Published online Jul 16, 2025. doi: 10.5412/wjsp.v15.i2.109348
Revised: May 14, 2025
Accepted: July 1, 2025
Published online: July 16, 2025
Processing time: 68 Days and 8.1 Hours
Hemorrhoidal disease is a prevalent anorectal condition causing significant morbidity, affecting approximately 4% of the general population with incidence increasing with age and sedentary lifestyle. While conventional excisional hemorrhoidectomy techniques such as Milligan-Morgan and Ferguson remain standard for long-term efficacy, they are often associated with substantial postoperative pain and prolonged recovery. This narrative review evaluates the comparative clinical outcomes of laser hemorrhoidoplasty (LHP) versus conventional surgical interventions in the treatment of grade II and III symptomatic hemorrhoids. A comprehensive analysis of comparative studies, randomized controlled trials, and meta-analyses published between 2020 and 2025 was conducted, with primary outcomes including postoperative pain, recovery time, operative duration, complication rates, and recurrence. Key findings from studies by Maloku et al and Hassan et al. were analyzed to contextualize real-world LHP use. Across multiple high-quality studies, LHP was consistently associated with significantly lower postoperative pain scores, reduced analgesic requirements, and faster return to daily activities.

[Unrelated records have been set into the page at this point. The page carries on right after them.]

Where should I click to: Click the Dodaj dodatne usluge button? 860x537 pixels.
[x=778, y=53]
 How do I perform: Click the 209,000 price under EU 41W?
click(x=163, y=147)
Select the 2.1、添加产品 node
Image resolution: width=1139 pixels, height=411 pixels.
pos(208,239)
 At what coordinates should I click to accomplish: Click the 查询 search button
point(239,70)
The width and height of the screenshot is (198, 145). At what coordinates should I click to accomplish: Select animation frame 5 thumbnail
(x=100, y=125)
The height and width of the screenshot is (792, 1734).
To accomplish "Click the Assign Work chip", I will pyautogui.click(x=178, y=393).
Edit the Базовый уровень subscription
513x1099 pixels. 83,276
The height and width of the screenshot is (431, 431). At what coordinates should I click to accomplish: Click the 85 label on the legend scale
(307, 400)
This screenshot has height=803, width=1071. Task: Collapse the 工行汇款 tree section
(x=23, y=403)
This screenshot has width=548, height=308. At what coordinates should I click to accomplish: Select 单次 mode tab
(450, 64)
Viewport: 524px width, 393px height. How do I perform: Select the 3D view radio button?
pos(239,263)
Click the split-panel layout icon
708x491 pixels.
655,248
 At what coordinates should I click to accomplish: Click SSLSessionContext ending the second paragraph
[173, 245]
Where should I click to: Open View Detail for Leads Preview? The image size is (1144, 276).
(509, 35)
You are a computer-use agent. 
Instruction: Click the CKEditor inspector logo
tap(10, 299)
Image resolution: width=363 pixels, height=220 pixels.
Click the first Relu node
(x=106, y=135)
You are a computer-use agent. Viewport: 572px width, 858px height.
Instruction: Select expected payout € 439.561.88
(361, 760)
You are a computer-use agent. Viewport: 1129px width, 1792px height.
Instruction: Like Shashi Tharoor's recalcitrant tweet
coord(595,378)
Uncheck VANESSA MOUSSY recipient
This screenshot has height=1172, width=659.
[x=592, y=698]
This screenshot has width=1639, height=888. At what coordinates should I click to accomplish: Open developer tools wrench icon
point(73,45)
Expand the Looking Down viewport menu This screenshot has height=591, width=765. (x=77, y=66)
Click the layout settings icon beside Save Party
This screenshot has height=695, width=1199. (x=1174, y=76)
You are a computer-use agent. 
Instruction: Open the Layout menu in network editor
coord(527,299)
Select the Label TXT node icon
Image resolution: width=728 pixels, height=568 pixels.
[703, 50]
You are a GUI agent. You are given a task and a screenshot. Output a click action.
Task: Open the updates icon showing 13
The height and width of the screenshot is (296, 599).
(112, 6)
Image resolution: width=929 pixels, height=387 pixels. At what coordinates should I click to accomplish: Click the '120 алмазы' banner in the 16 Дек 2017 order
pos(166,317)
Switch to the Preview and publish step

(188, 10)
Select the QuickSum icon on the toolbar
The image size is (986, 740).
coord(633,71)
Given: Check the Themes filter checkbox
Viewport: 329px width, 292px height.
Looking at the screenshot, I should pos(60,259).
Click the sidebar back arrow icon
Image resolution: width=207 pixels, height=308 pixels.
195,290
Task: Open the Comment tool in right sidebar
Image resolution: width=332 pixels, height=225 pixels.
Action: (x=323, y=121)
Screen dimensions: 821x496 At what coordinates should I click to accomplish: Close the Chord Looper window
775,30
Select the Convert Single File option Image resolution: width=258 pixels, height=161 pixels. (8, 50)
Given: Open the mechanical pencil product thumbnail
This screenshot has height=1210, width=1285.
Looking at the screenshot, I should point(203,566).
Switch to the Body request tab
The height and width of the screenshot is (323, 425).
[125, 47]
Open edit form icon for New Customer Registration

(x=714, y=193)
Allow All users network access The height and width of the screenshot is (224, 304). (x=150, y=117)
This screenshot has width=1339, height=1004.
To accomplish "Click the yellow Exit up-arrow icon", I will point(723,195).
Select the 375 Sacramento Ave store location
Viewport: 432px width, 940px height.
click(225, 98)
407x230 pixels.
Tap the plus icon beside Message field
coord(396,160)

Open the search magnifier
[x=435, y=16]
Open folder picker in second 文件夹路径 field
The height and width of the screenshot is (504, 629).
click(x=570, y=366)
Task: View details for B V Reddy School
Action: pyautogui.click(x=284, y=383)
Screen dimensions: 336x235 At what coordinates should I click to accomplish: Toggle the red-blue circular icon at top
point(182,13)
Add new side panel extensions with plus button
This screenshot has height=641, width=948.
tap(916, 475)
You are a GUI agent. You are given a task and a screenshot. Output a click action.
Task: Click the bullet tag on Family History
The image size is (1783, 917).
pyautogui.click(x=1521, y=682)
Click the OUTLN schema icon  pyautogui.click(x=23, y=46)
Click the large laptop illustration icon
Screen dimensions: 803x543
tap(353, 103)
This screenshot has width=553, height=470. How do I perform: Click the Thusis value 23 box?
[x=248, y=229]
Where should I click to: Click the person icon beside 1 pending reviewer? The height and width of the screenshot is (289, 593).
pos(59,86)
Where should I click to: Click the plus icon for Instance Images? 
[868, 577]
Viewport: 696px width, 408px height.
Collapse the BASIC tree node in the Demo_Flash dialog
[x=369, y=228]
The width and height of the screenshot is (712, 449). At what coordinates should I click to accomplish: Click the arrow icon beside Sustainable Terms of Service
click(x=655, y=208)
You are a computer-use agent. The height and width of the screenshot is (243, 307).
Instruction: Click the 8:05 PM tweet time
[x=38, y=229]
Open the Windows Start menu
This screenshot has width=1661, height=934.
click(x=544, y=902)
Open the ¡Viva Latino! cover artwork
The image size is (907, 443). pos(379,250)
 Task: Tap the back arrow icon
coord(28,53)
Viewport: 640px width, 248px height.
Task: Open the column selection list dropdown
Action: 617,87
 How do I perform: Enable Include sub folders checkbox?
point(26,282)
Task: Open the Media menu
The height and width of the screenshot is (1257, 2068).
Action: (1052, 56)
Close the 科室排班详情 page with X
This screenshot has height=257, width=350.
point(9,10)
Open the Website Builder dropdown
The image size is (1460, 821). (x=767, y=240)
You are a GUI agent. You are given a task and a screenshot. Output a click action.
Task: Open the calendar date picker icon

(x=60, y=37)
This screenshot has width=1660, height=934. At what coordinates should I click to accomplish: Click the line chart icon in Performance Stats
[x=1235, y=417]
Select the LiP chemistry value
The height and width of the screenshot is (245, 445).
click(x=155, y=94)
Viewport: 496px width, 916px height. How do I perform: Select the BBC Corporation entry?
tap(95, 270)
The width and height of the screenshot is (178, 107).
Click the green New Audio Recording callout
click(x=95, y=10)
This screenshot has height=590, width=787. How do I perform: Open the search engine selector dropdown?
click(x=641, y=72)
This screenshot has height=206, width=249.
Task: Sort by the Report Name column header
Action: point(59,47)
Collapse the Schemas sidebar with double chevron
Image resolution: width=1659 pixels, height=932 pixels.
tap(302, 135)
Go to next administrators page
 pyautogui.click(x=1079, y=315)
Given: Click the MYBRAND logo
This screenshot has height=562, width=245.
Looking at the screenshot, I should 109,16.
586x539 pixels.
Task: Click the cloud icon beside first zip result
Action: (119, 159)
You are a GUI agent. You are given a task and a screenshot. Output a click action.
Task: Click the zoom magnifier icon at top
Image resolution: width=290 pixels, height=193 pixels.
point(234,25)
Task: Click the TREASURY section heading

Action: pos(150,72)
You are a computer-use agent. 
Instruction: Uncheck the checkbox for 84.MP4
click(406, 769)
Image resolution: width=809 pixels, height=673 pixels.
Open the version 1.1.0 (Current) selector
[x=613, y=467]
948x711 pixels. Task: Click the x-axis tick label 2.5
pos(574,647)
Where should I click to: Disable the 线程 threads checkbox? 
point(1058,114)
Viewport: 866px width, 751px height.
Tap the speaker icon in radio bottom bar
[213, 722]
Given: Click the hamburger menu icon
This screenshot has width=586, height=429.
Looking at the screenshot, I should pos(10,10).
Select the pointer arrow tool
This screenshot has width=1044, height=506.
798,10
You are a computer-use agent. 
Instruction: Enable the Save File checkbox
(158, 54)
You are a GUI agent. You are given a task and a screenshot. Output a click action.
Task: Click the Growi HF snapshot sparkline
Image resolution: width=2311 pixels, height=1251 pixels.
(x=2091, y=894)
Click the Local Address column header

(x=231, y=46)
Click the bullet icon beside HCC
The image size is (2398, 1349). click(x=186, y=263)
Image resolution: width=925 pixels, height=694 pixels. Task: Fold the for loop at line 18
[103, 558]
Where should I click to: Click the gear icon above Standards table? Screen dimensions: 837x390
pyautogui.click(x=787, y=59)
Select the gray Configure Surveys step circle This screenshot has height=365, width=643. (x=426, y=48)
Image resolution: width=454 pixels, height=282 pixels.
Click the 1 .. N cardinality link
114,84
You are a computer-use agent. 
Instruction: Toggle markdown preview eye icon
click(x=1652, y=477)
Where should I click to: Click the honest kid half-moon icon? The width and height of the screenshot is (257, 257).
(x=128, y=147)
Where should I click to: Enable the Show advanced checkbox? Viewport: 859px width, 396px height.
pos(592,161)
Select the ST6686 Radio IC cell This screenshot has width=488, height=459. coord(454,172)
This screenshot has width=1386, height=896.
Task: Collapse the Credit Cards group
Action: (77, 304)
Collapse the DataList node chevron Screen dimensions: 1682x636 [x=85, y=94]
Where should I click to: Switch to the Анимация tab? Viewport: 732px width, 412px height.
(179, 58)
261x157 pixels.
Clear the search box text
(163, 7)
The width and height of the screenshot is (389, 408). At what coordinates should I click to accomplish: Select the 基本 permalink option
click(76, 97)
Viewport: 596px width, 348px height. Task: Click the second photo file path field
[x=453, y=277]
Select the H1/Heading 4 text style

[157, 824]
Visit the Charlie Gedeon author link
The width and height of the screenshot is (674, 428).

Maloku et al demonstrated a shorter mean operative time (15.9 minutes) and reduced pain compared to open techniques (26.8 minutes; P < 0.01). Hassan et al confirmed these benefits in a cohort of 40 patients treated under local anesthesia. Operative time was generally comparable or shorter, and vessel ligation was suggested as an adjunct to improve outcomes in select cases. Complication rates were low and similar between groups, with LHP demonstrating minimal risk for major complications such as anal stenosis or incontinence. However, recurrence rates were higher with LHP in some studies, particularly in grade III disease. LHP offers a minimally invasive, low-morbidity alternative to excisional hemorrhoidectomy for appropriately selected patients. Despite superior short-term recovery profiles, potential for higher recurrence underscores the importance of patient selection and long-term follow-up. The role of local anesthesia and adjunctive vessel ligation merits further prospective evaluation.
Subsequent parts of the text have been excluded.